In sum, the injury in this case did not arise from the plaintiff's employment, was not received during the course of employment and was not compensable under the Act. Accordingly, the trial court erred in dismissing the claim as barred under the exclusivity provisions of the Act.
Pace argues in the alternative that the claim was properly dismissed as untimely. Pace admits that the trial court's disposition of this issue is "unclear." However, this court may affirm the judgment of the trial court for any reason properly appearing in the record.
The limitations period for the commencement of a negligence action for spoliation of evidence is not otherwise provided for by statute and is, therefore, governed by the five-year limitation period set forth in section 13-205 of the Code (735 ILCS 5/13-205 (West 1994)). Cammon v. West Suburban Hospital Medical Center, 301 Ill. App. 3d 939, 951, 704 N.E.2d 731, 740 (1998). As the damages suffered by the plaintiff in a spoilation case arise from the destruction of evidence, the cause of action may accrue on the date that the evidence is destroyed. See Cammon, 301 Ill. App. 3d at 950-51, 704 N.E.2d at 739-40. However, Pace allows that the "discovery rule" may apply in this case. "The effect of the discovery rule is to postpone the starting of the period of limitations until the injured party knows or should have known of his injury." Knox College v. Celotex Corp., 88 Ill. 2d 407, 414, 430 N.E.2d 976, 979 (1981).

■ TO DO
1 > Translate into Spanish this sentence from the court opinion on the spoliation claim: "Pace argues in the alternative that the claim was properly dismissed as untimely."
2 > Write the next passage of the court opinion on the spoliation claim, picking up after its final sentence.

■ DATA RECORDS
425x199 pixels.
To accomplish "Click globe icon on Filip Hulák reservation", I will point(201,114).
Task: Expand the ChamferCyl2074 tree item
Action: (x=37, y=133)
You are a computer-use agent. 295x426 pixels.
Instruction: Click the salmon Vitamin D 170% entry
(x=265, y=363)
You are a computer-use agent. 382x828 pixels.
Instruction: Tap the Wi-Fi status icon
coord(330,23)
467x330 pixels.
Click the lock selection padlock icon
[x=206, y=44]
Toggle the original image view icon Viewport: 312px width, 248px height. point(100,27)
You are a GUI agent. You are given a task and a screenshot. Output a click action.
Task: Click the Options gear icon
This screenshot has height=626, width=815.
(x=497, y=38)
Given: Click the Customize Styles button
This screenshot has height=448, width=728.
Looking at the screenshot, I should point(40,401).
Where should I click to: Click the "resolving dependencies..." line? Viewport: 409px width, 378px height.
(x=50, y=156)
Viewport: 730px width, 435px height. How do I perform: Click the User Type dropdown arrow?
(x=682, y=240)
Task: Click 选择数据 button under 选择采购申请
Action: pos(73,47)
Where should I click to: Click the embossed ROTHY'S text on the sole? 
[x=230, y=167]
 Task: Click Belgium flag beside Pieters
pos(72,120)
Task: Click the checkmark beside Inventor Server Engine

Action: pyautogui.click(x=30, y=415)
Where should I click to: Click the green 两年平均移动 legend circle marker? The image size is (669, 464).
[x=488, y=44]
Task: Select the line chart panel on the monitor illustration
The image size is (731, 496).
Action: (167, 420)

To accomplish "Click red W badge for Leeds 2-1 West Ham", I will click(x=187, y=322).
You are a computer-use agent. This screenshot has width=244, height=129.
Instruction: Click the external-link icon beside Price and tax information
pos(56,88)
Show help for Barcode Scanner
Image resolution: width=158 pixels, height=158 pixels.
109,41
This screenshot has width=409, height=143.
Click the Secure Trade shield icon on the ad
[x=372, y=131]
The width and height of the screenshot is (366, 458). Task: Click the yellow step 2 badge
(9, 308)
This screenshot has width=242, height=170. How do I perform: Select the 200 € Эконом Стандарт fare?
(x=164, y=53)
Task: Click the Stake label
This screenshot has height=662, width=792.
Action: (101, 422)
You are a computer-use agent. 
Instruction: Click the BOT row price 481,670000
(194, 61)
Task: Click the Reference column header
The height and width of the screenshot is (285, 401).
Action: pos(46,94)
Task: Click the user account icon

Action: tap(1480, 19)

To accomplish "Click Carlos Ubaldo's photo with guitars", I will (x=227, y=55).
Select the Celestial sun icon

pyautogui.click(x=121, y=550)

■ SOLVED TASKS
1 > Pace sostiene, de manera subsidiaria, que la demanda fue desestimada correctamente por extemporánea.

2 >
Pace argues that the discovery rule does not apply when an injured party has a reasonable period of time remaining in the limitations period, as measured from the time of the breach or act causing injury, within which to file a complaint (the "reasonable time" rule). Pace relies on Clark v. Western Union Telegraph Co., 141 Ill. App. 3d 174, 490 N.E.2d 26 (1986), and Dolce v. Gamberdino, 60 Ill. App. 3d 124, 376 N.E.2d 273 (1978), which applied a "reasonable time" rule. Our supreme court, however, rejected the "reasonable time" rule in Hermitage Corp. v. Contractors Adjustment Co., 166 Ill. 2d 72, 83-84, 651 N.E.2d 1132, 1138 (1995). Accordingly, this court is precluded from applying it in this case.
In this case, Pace discarded the seat at issue on October 18, 1990. The earliest date upon which plaintiff should have known that Pace had discarded the seat was in April 1995, when a third-party complaint against Pace alleged spoilation of evidence. Applying the discovery rule, plaintiff had until April 2000 to file his spoilation claim against Pace. Plaintiff filed his spoilation claim on October 25, 1995. Thus, plaintiff's spoilation claim was timely filed.
For all of the aforementioned reasons, the judgment of the circuit court of Cook County is reversed and remanded for further proceedings.
Reversed and remanded.
GREIMAN and QUINN, JJ., concur.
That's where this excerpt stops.